Banks are approaching clients to find out, in an effort to resolve distress, if they want to use the moratorium on repayment of loans announced by the Reserve Bank of India (RBI).
All loans including home loans, personal loans, education loans, automotive loans, working capital loans, credit card dues and so forth are included. There will be no interest forgiven and the amount left will continue to increase.

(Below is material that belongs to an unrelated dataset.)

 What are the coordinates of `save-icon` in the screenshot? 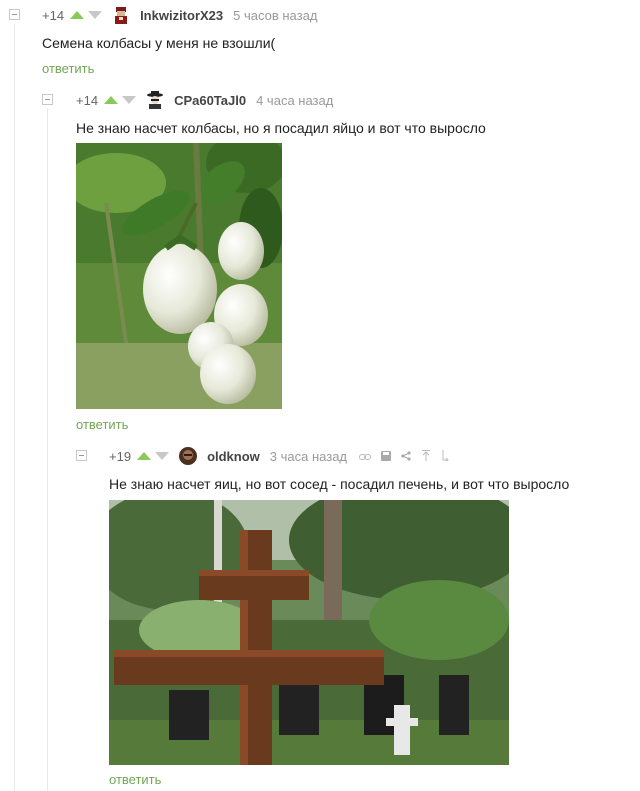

For 6 months, the borrower shall pay additional interest by raising the amount per instalment or by number of instalments. This postponement does not adversely impact individual credit score
What about No-Cost EMI?
You may end up charging a very high interest rate on the remaining loan balance while opting for a moratorium in the case of a no cost EMI. Many times, when they buy electronic items, such as a refrigerator, air-conditioners, or mobile phones online or by offline distributors, they choose equated month-to-month payments (EMIs).
You are also eligible for a moratorium on such loans when you have bought a product and pay your EMIs. However, you might end up paying an extremely high interest rate on your outstanding loan amount if you choose a moratorium in the case of an EMI without interest.
Bajaj Finserv, a leading player in long-term consumer loans, has told its customers that the outstanding amount of no-cost loans is paid at a rate of 24 percent per year. The principal is recovered by rising the term of the loan.
For instance, when you purchase the Rs 60,000 product to pay Rs 5,000 as an EMI and have three months left, interest on the outstanding amount of (Rs5,000x3) Rs 15,000 will be charged at the rate of 24% per year. So, you'll have to pay around Rs 918 extra for the outstanding 15,000 loan amount. It will thus increase your product 's costs. When you have taken a long-term mortgage loan, it is not advisable to have a moratorium.
In addition, durable consumer loans have been marketed as cost-free EMIs, but in fact they are not cost-free. Hidden costs can be charged in various forms.
'You may not receive certain early cash discounts when you opt for 'no-cost EMIs' schemes, depending on the product and the offer. Otherwise you may have to make a down payment, depending on the products, offer and issuer, even if the amount of the loan is within your amount. In certain cases, there can be a processing fee, "Shetty said.
Therefore, before choosing for these no-cost loans it is necessary to review the terms and conditions.
In its 2013 circular, the Reserve Bank of India claimed that 'the interest factor, which is often camouflaged and passed on to the customer in terms of fees, is a zero-percent EMI scheme offered on credit card exchanges. The consumers should therefore not fall for such loans and they should stop the moratorium on these loans when they have opted for these loans as the cost of a moratorium on these items would be very high.